CodeGraph Labs secures seed funding to map the world’s code
Developer tooling startup CodeGraph Labs has raised $2.2 million in seed funding to build what it calls a “knowledge graph for code”, a structured map of how software systems work under the hood. The company’s goal is to make AI agents not just capable of writing snippets, but genuinely useful in understanding, navigating and safely modifying complex production codebases.
From code autocomplete to true software intelligence
Today’s popular AI coding assistants excel at autocomplete and boilerplate generation, but they frequently lack a deep understanding of a project’s architecture, dependencies and business logic. CodeGraph Labs aims to close this gap by continuously analysing repositories and building a rich, queryable representation of functions, data models, APIs and their relationships.
This knowledge graph allows AI agents to answer questions such as where a particular feature is implemented, what will break if a method is changed, or how a specific data field flows through the system. By grounding AI outputs in a structured model of the codebase, the startup expects to reduce hallucinations and make automated refactoring, debugging and documentation significantly more reliable.
Making AI agents enterprise-ready
The fresh capital will be used to expand engineering, refine the company’s static analysis and program understanding pipelines, and integrate with popular developer platforms like GitHub, GitLab and Jira. Early pilots reportedly target teams managing large monoliths and legacy systems, where institutional knowledge is fragmented and onboarding new engineers is costly.

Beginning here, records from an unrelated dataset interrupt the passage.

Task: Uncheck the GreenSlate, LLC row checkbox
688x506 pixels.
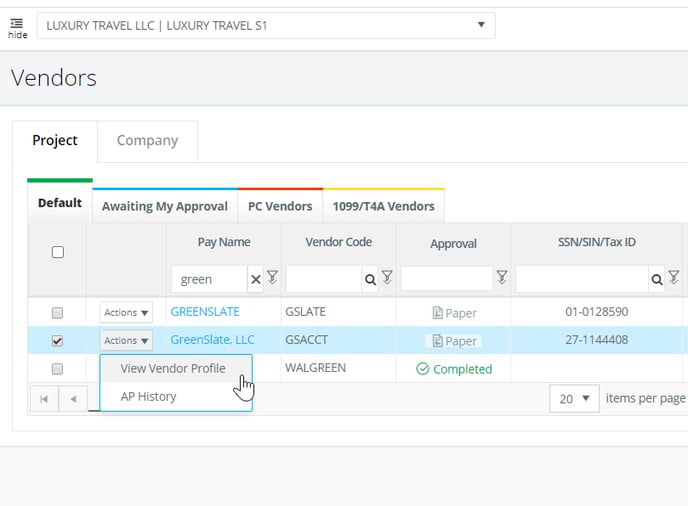Action: click(x=57, y=341)
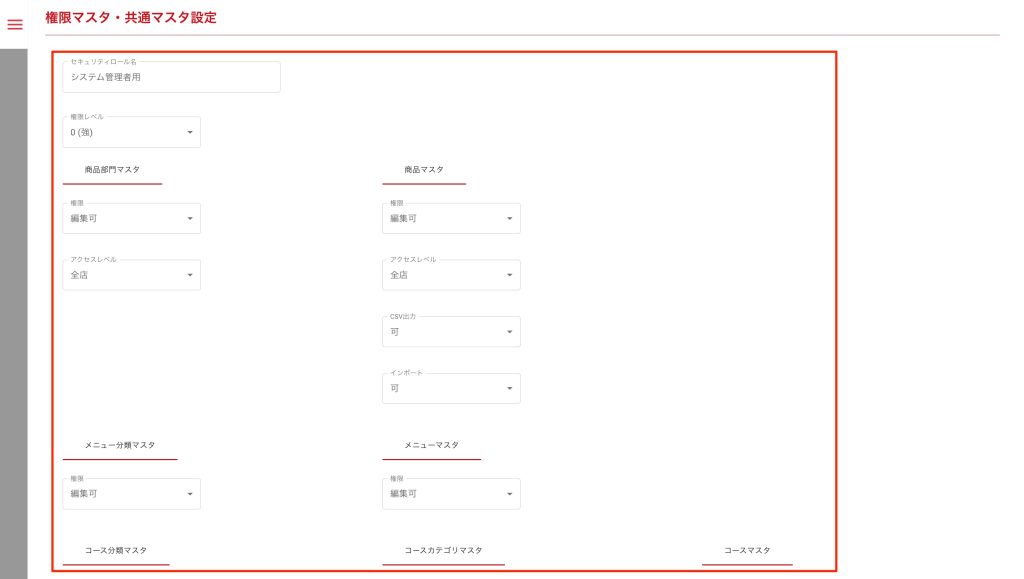This screenshot has height=579, width=1024.
Task: Expand 権限 dropdown under 商品部門マスタ
Action: coord(131,219)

CodeGraph Labs positions its platform as an infrastructure layer for future autonomous AI agents in software development — providing the context, traceability and audit trails enterprises demand. Rather than replacing engineers, the company argues that robust code intelligence will help teams ship changes faster while maintaining security and compliance standards.
As organisations grapple with sprawling microservices and decades-old code, investors are betting that a machine-readable map of software systems could become a critical foundation for the next wave of AI-powered engineering tools.